Racontez-nous votre plus ancien souvenir gustatif… Comment est née votre passion pour la cuisine ?
J’ai été bercé par la cuisine, particulièrement auprès de ma grand-mère qui préparait le déjeuner des écoliers du village. Elle m’a transmis l’amour des choses bien faites. Je garde le souvenir de son œuf à l’oseille. C’est ma « Madeleine de Proust » à moi ! Enfant, je m’habillais en cuisinier pour défiler lors du carnaval… C’est le métier que j’ai toujours voulu faire depuis ma plus tendre enfance. J’ai fait mon apprentissage du côté de Perpignan. Comme je ne m’en sortais pas trop mal, mon professeur principal m’a fait partir sur Paris à 18 ans, un peu comme dans la chanson d’Aznavour « j’ai quitté ma province… ». J’ai découvert les grandes brigades, les maisons étoilées… là-bas j’ai intégré la Maison Prunier, l’année où l’établissement a décroché sa deuxième étoile. N’étant pas un grand adepte de Paris, je suis revenu en province 2 ans après. J’ai ensuite fait mes armes chez Michel Trama et poursuivi mon parcours chez Michel Guérard et Régis Marcon. Entre temps j’ai aussi obtenu une première étoile Michelin au Mas des Herbes Blanches dans le Lubéron. J’ai posé mes valises à l’Atelier d’Edmond en 2011.
Quel autre métier auriez-vous pu exercer ?
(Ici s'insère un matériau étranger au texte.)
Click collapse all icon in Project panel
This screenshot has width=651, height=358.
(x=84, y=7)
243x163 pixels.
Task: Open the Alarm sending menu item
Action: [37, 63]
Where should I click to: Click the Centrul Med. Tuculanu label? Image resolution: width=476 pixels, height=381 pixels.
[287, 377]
Un métier en rapport avec la nature… dans les eaux et forêts par exemple, ou encore ébéniste…
Vous avez un long passé dans les cuisines des plus grands : Michel Trama, Michel Guérard et Régis Marcon. Comment ont-ils influencé votre façon de cuisiner et d’appréhender ce métier ?
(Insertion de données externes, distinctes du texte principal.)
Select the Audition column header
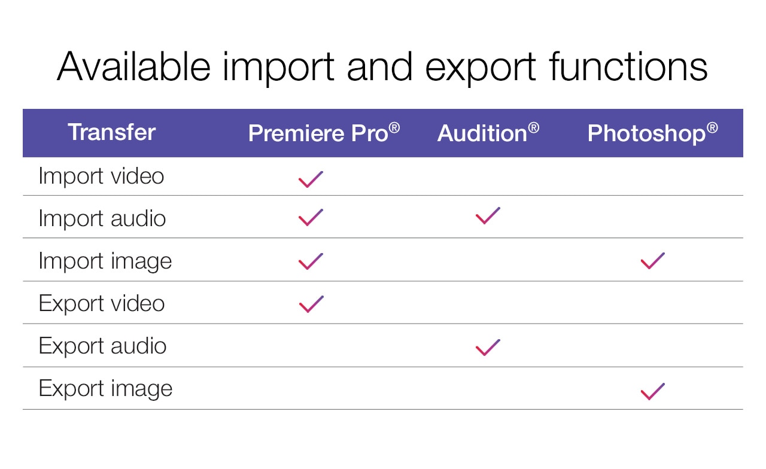Viewport: 766px width, 469px height. (x=488, y=133)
Tous sont de très grands professionnels et m’ont transmis leur philosophie du métier. Michel Trama est un visionnaire. A l’époque où l’on utilisait beaucoup des assiettes à liseré, il dressait déjà ses plats dans des assiettes avant-gardistes comme des coquillages… toujours à la recherche de la mise en scène ! Michel Guérard incarne à mes yeux l’intelligence, la cuisine minutieuse, l’esprit du jardin… il a su innové en allégeant la cuisine. Régis Marcon m’a mis le pied à l’étrier. J’ai été son second pendant 2 ans. C’est lui qui m’a permis de rebondir après une période personnelle difficile, en me parlant de l’Atelier d’Edmond à Val d’Isère. Il m’a présenté le propriétaire et ce fût un vrai coup de cœur pour cet endroit au cœur des sapins et de la montagne. C’est sur ses conseils que je me suis lancé ! Quand j’ai repris l’Atelier, ils y servaient encore de la tartiflette… la première étoile est arrivée au bout de 4 mois et la deuxième au bout de 2 saisons.
A votre tour, aimez-vous travailler avec des jeunes à l’Atelier d’Edmond pour transmettre votre passion ?
Bien sûr ! On a beau être expérimenté, seul on est rien. Je trouve important de savoir donner envie et donner l’exemple. Quand on commence ce métier on ne sait pas qui on est. Il y a tout un parcours à accomplir. On est une éponge et on absorbe toute l’émotion, le savoir-faire, la personnalité des personnes avec lesquelles on travaille. Et comme je le dis souvent : « la parole enseigne, l’exemple entraîne… ». J’arrive le premier au restaurant le matin et j’en pars le soir une fois le dernier client parti. On se doit être irréprochable.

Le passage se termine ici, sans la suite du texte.